At the same time, the decline in the PMI index for the manufacturing sector deeper into ‘recession’ reflects a clear deterioration in competitiveness (in terms of investment destination attractiveness, energy prices), and the turnaround in the inventory cycle that many hoped for since the beginning of the year is still not happening. In fact, inventory levels have been stable at elevated levels for months, and orders have been on a downward trend since December last year.

Moreover, the IFO business climate index brings negative signals, solely due to the decline in the component of economic expectations over a six-month horizon after a previous four-month growth, indicating that the German economy is still struggling to gain greater momentum.

Export expectations in the IFO index continue to decline to one point, confirming the thesis of significant uncertainty regarding the economic recovery. Even more concerning is that the weakness transcends the industry. Despite strong nominal wage growth and somewhat improved consumer confidence, Stojić notes, personal consumption is still not emerging as a growth driver. Currently, it seems unlikely that the German economy gained momentum in the second quarter, if it even did at all. Despite a sort of cold shower, the German economy should still gain momentum during the summer months.

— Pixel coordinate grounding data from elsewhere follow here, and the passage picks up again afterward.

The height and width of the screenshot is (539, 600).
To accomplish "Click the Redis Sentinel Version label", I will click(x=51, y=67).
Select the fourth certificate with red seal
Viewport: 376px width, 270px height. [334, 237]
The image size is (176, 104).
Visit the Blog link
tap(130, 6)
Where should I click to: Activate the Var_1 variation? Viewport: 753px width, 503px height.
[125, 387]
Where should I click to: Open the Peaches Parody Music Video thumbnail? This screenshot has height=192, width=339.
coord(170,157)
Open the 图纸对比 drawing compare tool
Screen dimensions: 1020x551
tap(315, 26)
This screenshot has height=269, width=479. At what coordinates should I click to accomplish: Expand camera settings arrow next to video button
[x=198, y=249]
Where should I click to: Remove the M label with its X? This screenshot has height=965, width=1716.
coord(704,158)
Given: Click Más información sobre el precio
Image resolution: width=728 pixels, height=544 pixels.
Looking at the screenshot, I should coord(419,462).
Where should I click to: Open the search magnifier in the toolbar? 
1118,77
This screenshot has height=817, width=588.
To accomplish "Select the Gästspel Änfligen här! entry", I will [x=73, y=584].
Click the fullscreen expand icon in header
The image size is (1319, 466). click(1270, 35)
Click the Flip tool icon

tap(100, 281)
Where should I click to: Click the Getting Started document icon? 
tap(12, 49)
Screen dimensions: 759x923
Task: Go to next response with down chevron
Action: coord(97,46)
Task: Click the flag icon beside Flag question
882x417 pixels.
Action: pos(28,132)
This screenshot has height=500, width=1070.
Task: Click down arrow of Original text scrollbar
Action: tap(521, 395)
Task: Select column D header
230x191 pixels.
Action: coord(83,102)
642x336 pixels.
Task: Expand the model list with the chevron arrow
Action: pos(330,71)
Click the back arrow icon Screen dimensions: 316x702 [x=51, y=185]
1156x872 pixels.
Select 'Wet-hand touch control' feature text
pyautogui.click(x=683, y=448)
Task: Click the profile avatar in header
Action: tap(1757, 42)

– It will take a little longer than we thought, but strong wage growth should still stimulate a cautious recovery in personal consumption, and even the inventory cycle should gradually become positive. On the other hand, the increasing number of bankruptcies and announcements from certain companies about imminent job restructuring this year hang like a sword of Damocles over the labor market. Additionally, the political uncertainty arising from government budget negotiations, as well as the well-known structural weaknesses of the economy, will limit the pace of any recovery. All of the above supports a scenario of de facto further stagnation of the German economy, without a significant deterioration in economic conditions, while certain positive movements in the first part of the year give hope for a ‘tiny’ real growth rate this year. Overall, in 2024, we expect the German economy to grow by about 0.3 percent, while in 2025, we expect growth of 0.5 percent, concludes Stojić.